» **TASK STATEMENT**
What is needed is an exact copy of every line from the one containing "Screen dimensions: 771x636" through the end of the entries; please set it down without any pictures.
= Beginning of Section =
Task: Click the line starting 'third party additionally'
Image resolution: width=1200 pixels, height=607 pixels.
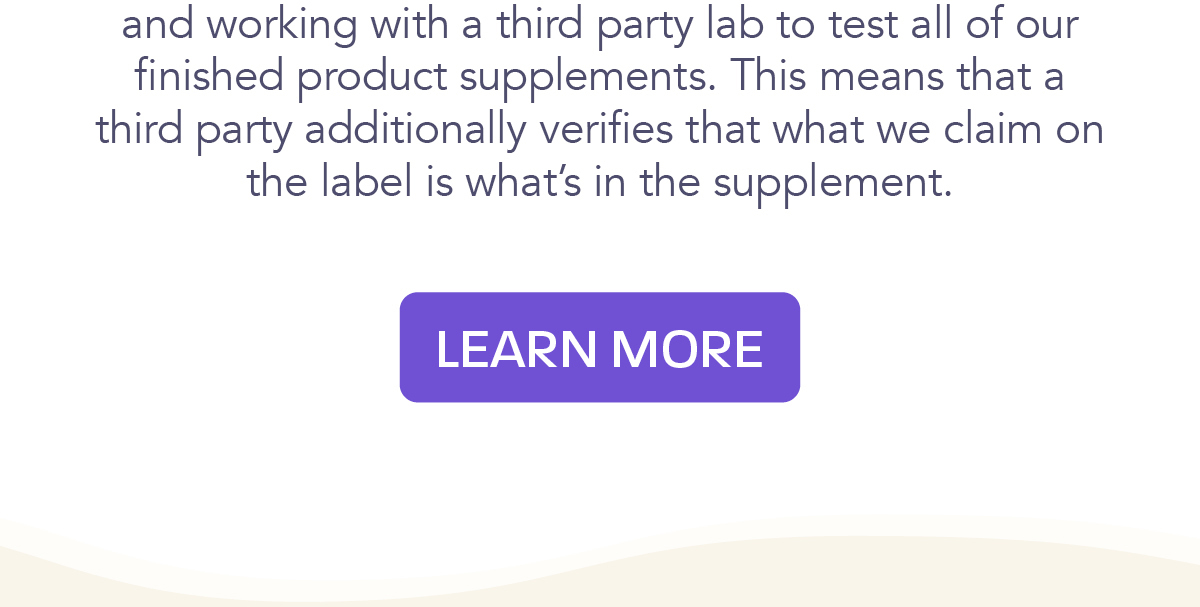Action: 600,130
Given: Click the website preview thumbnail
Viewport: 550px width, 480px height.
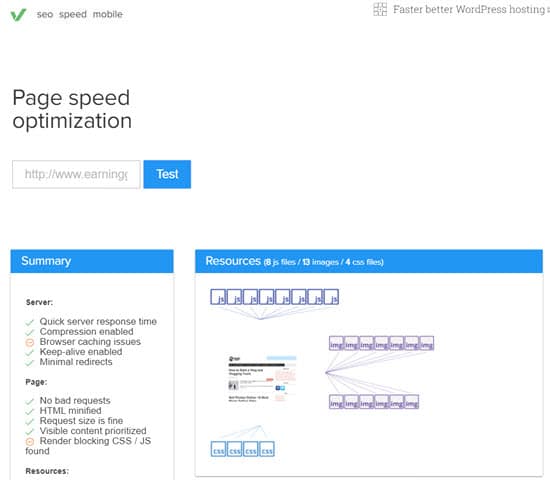Looking at the screenshot, I should [262, 379].
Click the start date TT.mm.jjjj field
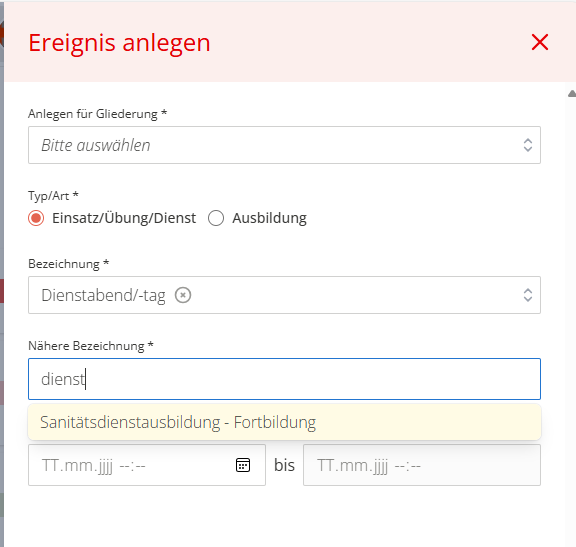Image resolution: width=576 pixels, height=547 pixels. [x=147, y=465]
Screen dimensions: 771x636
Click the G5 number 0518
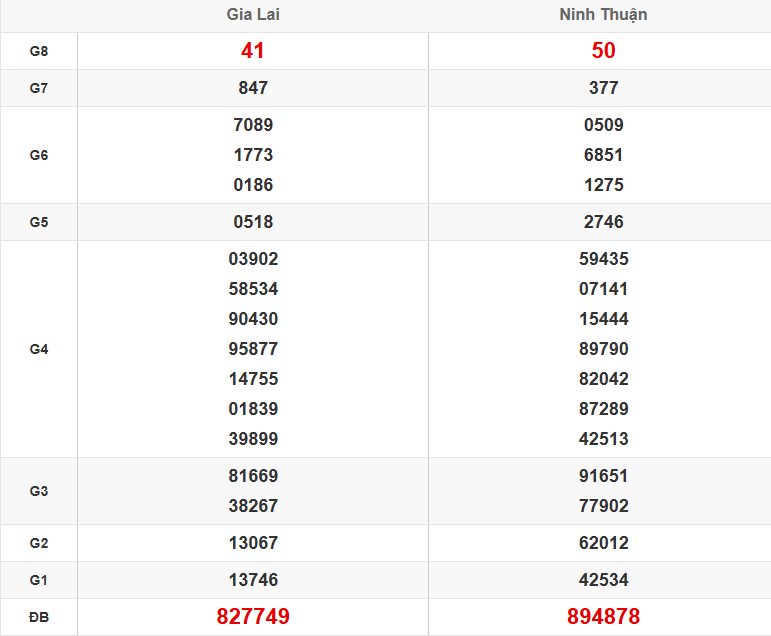click(253, 222)
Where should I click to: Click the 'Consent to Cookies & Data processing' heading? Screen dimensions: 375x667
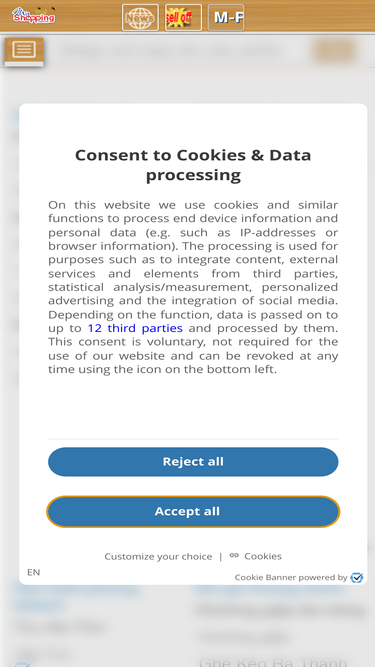(x=193, y=165)
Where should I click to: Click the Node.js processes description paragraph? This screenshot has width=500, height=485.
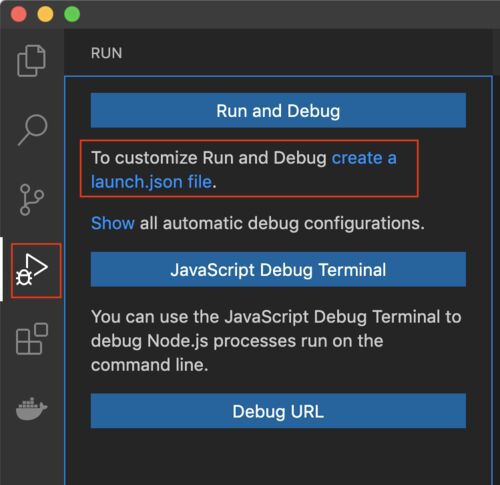(x=276, y=341)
= End of Section =
» **YOUR RESPONSE**
Screen dimensions: 771x636
Click the G5 number 0518
click(253, 222)
Where should I click to: Click the 'Consent to Cookies & Data processing' heading? Screen dimensions: 375x667
(x=193, y=165)
Where should I click to: Click the Node.js processes description paragraph? This screenshot has width=500, height=485.
(x=276, y=341)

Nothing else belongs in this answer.